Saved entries
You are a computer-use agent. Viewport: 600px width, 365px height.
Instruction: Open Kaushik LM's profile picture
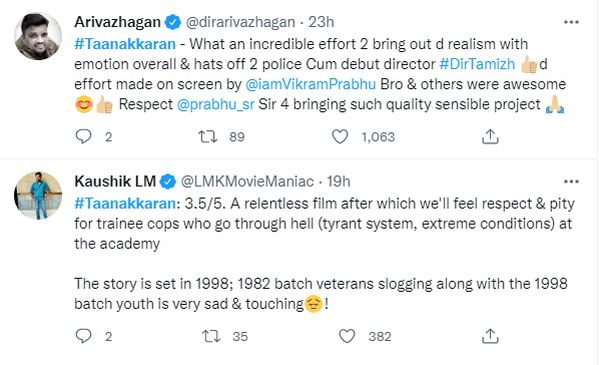click(x=38, y=196)
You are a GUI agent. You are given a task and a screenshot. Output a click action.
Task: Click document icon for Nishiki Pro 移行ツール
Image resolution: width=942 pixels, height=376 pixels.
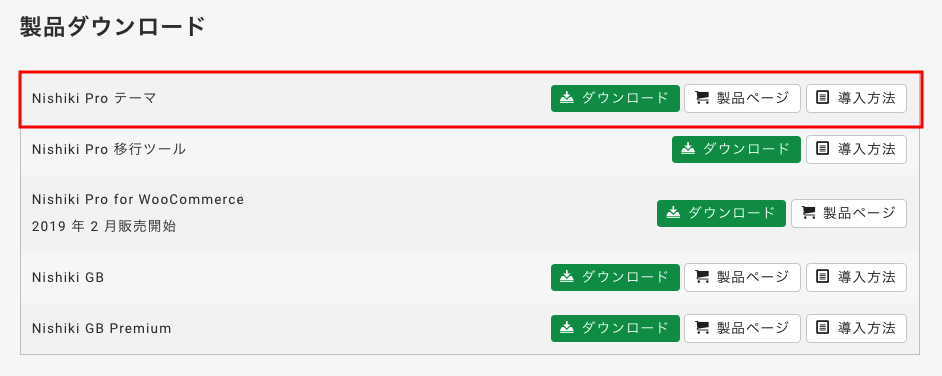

> _Work to complete_: Without the images, write out all of the records exactly.

> _Exercise output_:
You are a computer-use agent. Viewport: 600px width, 365px height.
Instruction: Open Kaushik LM's profile picture
click(x=38, y=196)
You are a GUI agent. You are given a task and a screenshot. Output a click action.
Task: Click document icon for Nishiki Pro 移行ツール
Image resolution: width=942 pixels, height=376 pixels.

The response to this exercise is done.